UF scientist named fellow in national inventor’s group
Over a career spanning more than 50 years, Roy Curtiss, Ph.D., has made significant contributions to the disciplines of genetics, microbiology, biomedical sciences and vaccinology. His pioneering work in the areas of microbial pathogenesis, genetic manipulation and vaccine development has been used to address problems of world concern in animal, human and environmental health.
Vaccines that Curtiss has designed, constructed and evaluated have been used to protect agriculturally important animals as well as humans from a variety of infectious diseases. Curtiss recently developed several new ways of constructing vaccines for different strains of salmonella.
He holds 41 patents, has developed three licensed vaccines and has been a member of the U.S. National Academy of Sciences since 2001. Among his numerous career honors is the American Society for Microbiology’s Lifetime Achievement Award, which he received in 2014.
Curtiss joined UF’s faculty in 2015 as part of the university’s preeminence initiative. Previously, he served on the faculty in Arizona State University’s School of Life Sciences.
"Science excites me every day," Curtiss said. "It provides new highs through learning something new, discovering new ways to achieve solutions to significant problems and through the process of successfully organizing joint efforts to make contributions."
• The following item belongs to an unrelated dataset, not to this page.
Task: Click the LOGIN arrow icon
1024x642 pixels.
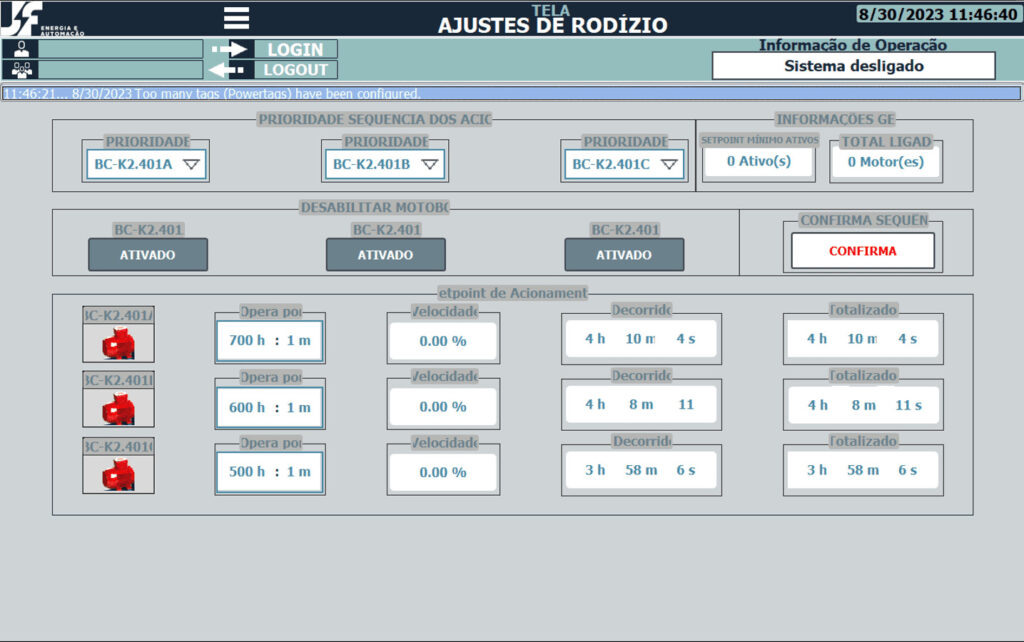Action: pyautogui.click(x=229, y=49)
Although he refers to himself as a perpetual optimist, Curtiss said he has learned over time to put awards and acknowledgments, as well as scientific ups and downs, in perspective.
"I take successes as well as rejections and disappointments in stride so I don't miss any steps in this continual science journey," Curtiss said.
The University of Florida College of Veterinary Medicine is supported through funding from UF Health and the UF Institute of Food and Agricultural Sciences.